## SELECTED EXCERPT
━━━━━━━━━━━━━━━━━━━━━━━━━━━━━━
"Ireland, though fruitful in soil, is much more celebrated for saints"

November 6 is the Feast of All the Saints of Ireland and below is a reflection from Father William P. Treacy (1850–1906) on the legacy of those Irish saints who carried the Gospel outside these shores. Father Treacy was a native of Tipperary who was ordained at Louvain and subsequently ministered in the United States, a background which perhaps explains his affinity for those Irishmen who studied and laboured abroad. In the excerpt below from his 1889 work Irish Scholars of the Penal Days, he reflects the mainstream Victorian romantic approach to the early medieval Irish church and its saints, as he recalls a lost Golden Age when the Faith was pure and laments those ‘mists and clouds’ which prevent this ‘angelic vision of Ireland’s beauty’ from being appreciated properly today. This blog will, le cuidiú Dé, continue to honour the saints of Ireland and I wish everyone the blessings of their feast!
━━━━━━━━━━━━━━━━━━━━━━━━━━━━━━
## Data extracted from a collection
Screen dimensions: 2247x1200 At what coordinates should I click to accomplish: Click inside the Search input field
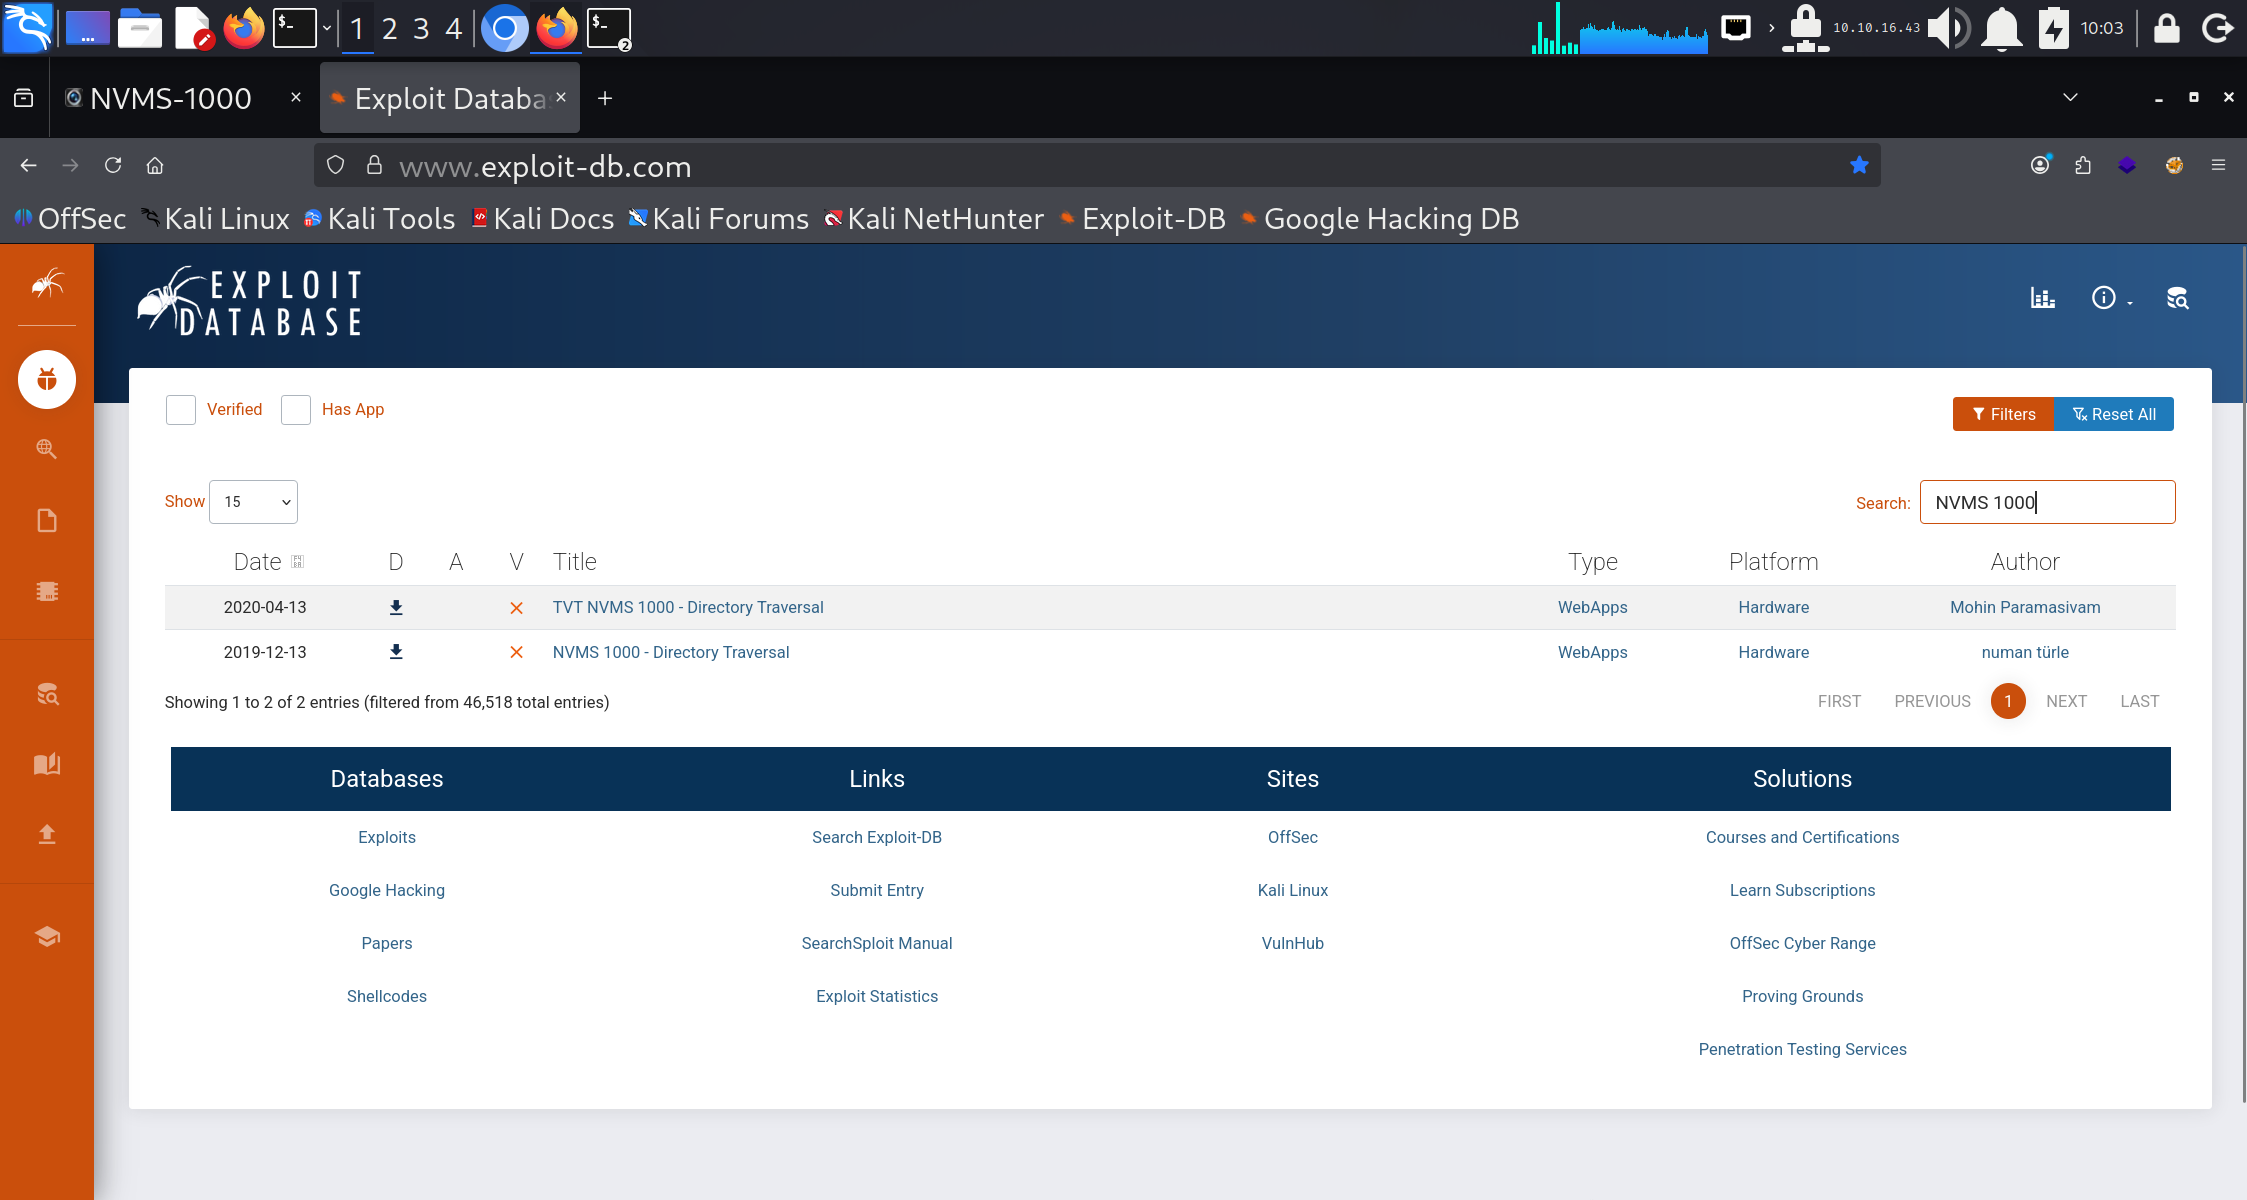tap(2047, 502)
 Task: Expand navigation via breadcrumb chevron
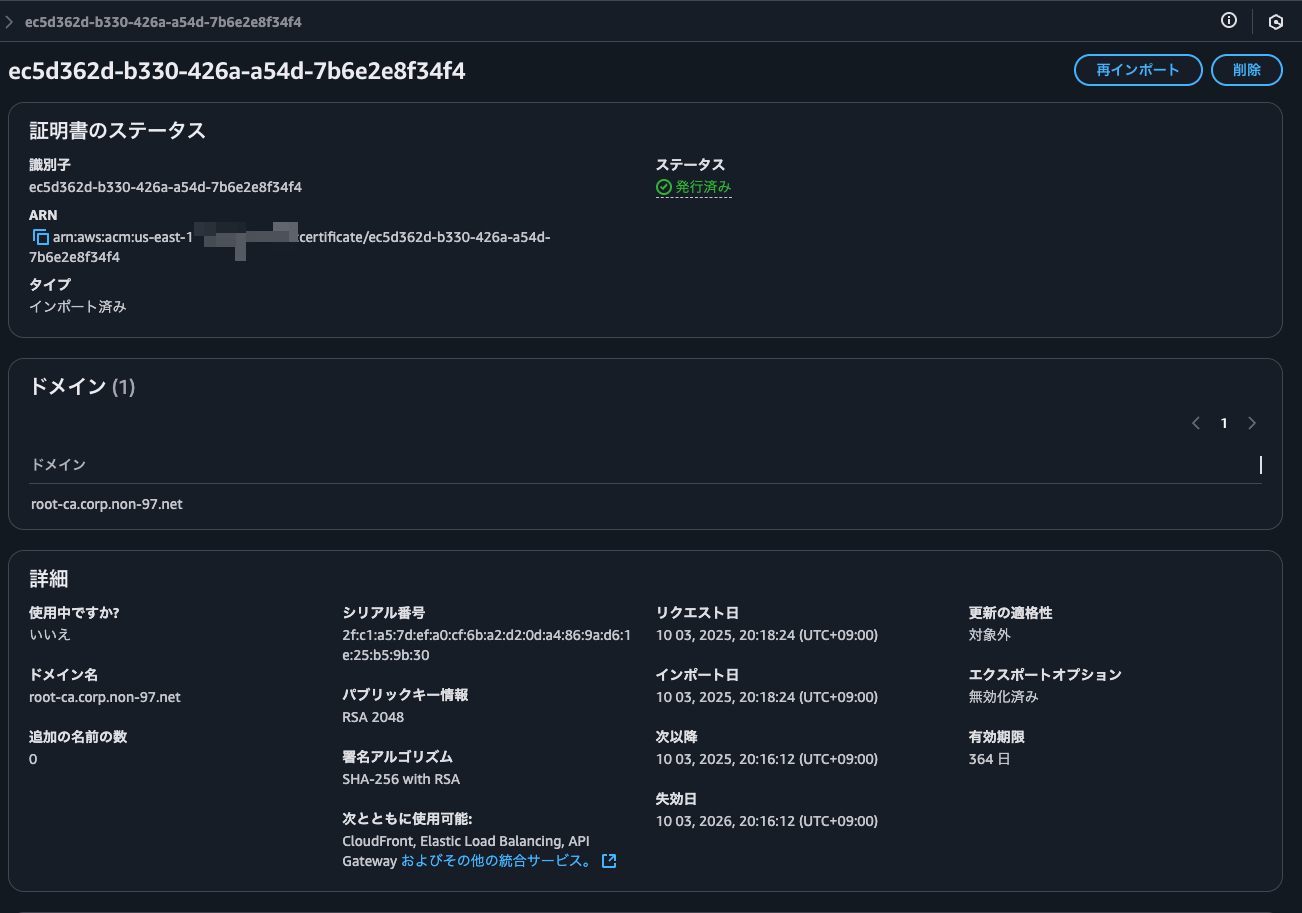[9, 21]
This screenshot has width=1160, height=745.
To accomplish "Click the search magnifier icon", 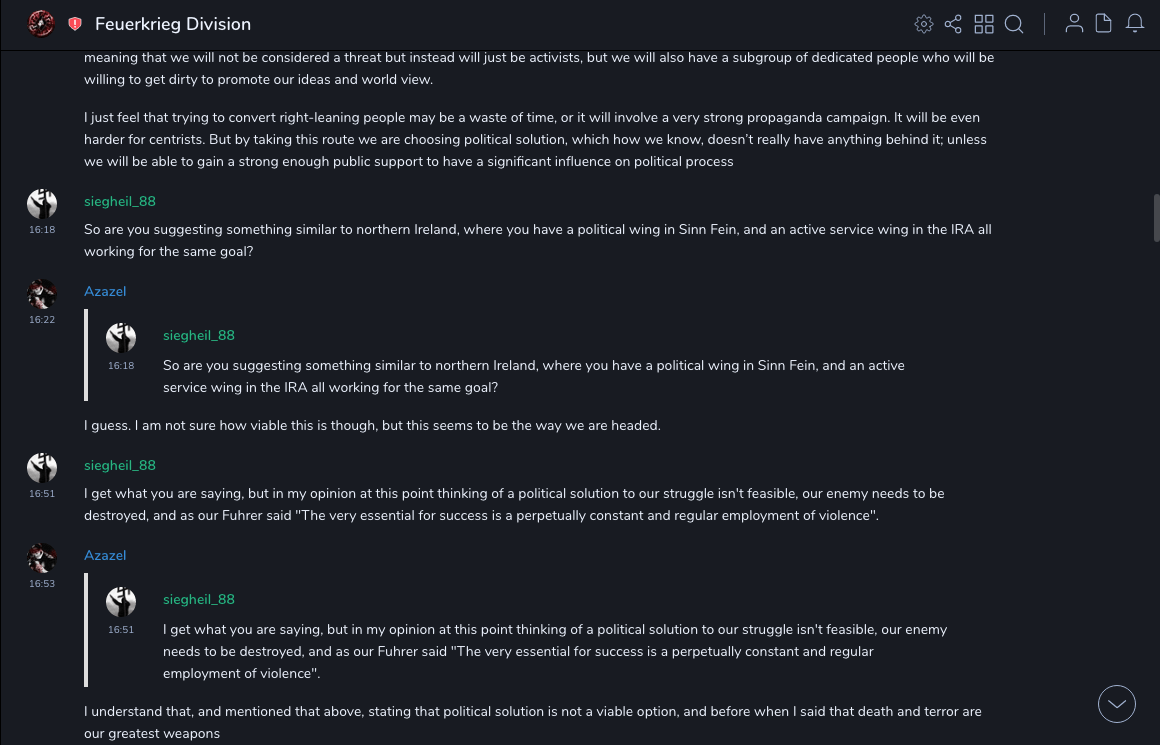I will pos(1014,24).
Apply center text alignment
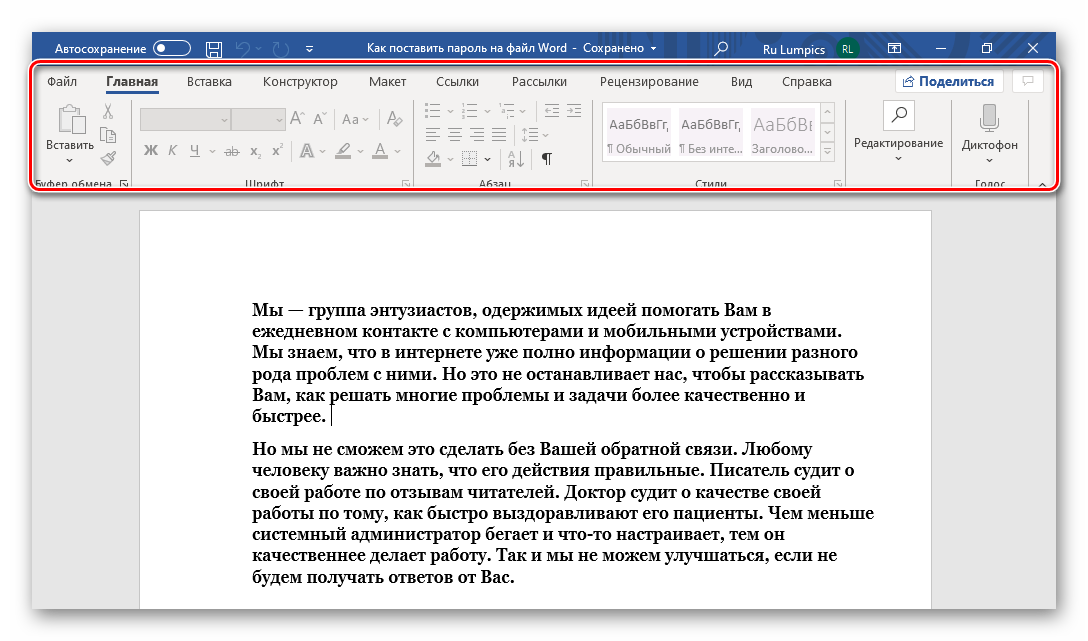Screen dimensions: 1088x641 click(x=454, y=134)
━━━━━━━━━━━━━━━━━━━━━━━━━━━━━━
## ACTIONS TO TAKE
1. Rewrite the paragraph of the passage on the saints of Ireland that begins "November 6 is the Feast" in a shorter form, keeping its main facts.
2. According to the passage on the saints of Ireland, where was Father Treacy ordained?
3. Name every place mentioned in the passage on the saints of Ireland.

## RESPONSE LIST
1. November 6 is the Feast of All the Saints of Ireland. For the occasion, the blog presents a reflection by Father William P. Treacy (1850–1906) on Irish saints who carried the Gospel abroad. Treacy was a Tipperary native who was ordained at Louvain and later ministered in the United States, which may explain his affinity for Irishmen who studied and labored overseas. In an excerpt from his 1889 work Irish Scholars of the Penal Days, he follows the mainstream Victorian romantic view of the early medieval Irish church. He recalls a lost Golden Age of pure faith and laments the 'mists and clouds' that keep this vision from being properly appreciated today. The blog will continue to honor Ireland's saints and wishes everyone the blessings of their feast.

2. He was ordained at Louvain.

3.
- Ireland
- Tipperary
- Louvain
- The United States